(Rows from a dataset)
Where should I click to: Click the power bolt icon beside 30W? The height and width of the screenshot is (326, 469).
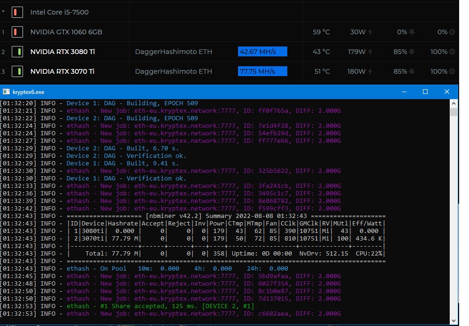click(370, 32)
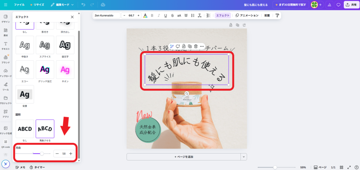This screenshot has height=170, width=360.
Task: Click the 湾曲 curve slider handle
Action: tap(42, 153)
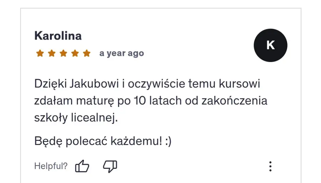This screenshot has height=183, width=321.
Task: Click the sentence "Będę polecać każdemu!"
Action: click(98, 141)
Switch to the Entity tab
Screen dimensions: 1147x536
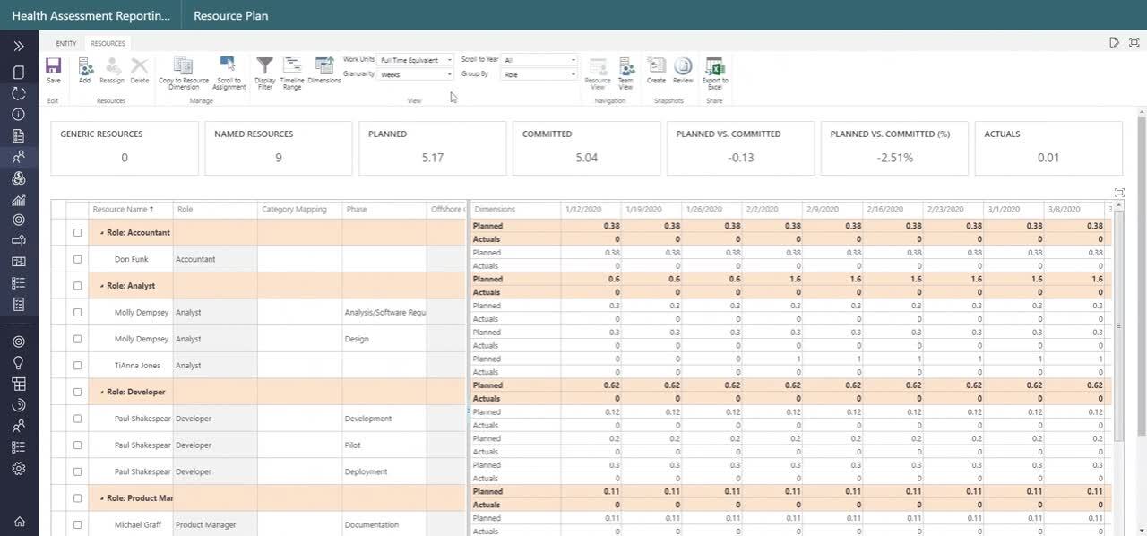pos(66,43)
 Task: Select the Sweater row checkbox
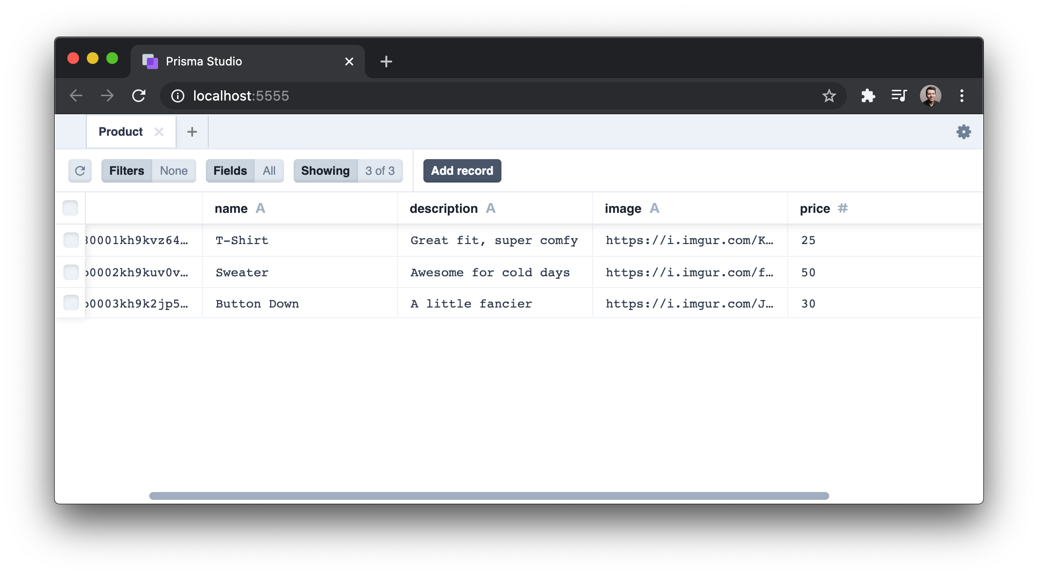pos(71,272)
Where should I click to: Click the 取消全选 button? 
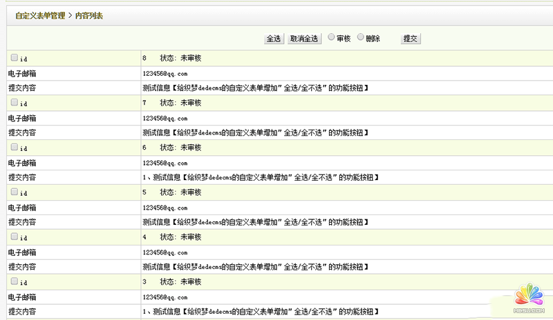pyautogui.click(x=304, y=39)
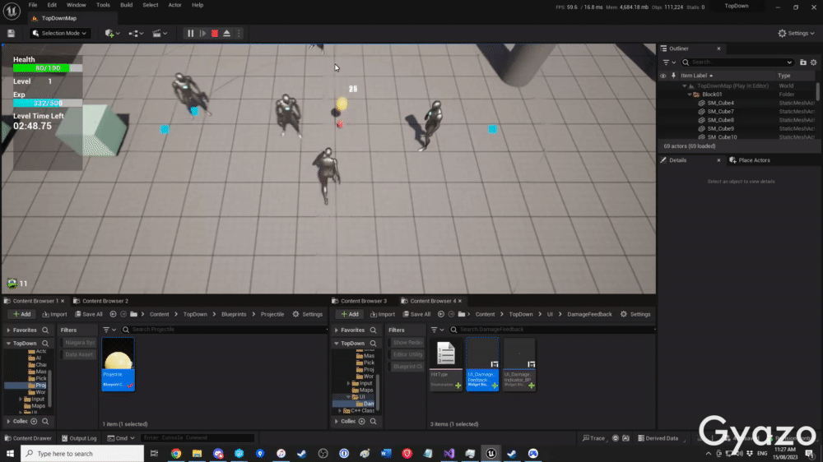Open the cinematics sequence toolbar menu

159,33
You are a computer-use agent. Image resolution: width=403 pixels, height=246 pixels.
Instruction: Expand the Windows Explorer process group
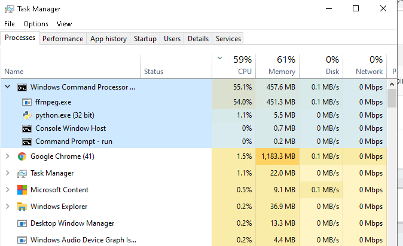(x=8, y=207)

• Task goal: Swap "Instruction" for "Directive" throughout the listing above and reproduce it with everything else left unchanged. Omit the pictures from your answer.

• Answer for this exercise:
Where should I click to: Click the power bolt icon beside 30W? The height and width of the screenshot is (326, 469).
click(370, 32)
This screenshot has height=170, width=360.
Task: Click the 湾曲 curve slider handle
Action: tap(42, 153)
This screenshot has height=183, width=321.
Task: Click the sentence "Będę polecać każdemu!"
Action: click(98, 141)
Switch to the Entity tab
Screen dimensions: 1147x536
pos(66,43)
 Task: Select the Sweater row checkbox
pos(71,272)
Where should I click to: Click the 取消全选 button? 
pyautogui.click(x=304, y=39)
Open the cinematics sequence toolbar menu

159,33
You are a computer-use agent. Image resolution: width=403 pixels, height=246 pixels.
Directive: Expand the Windows Explorer process group
(x=8, y=207)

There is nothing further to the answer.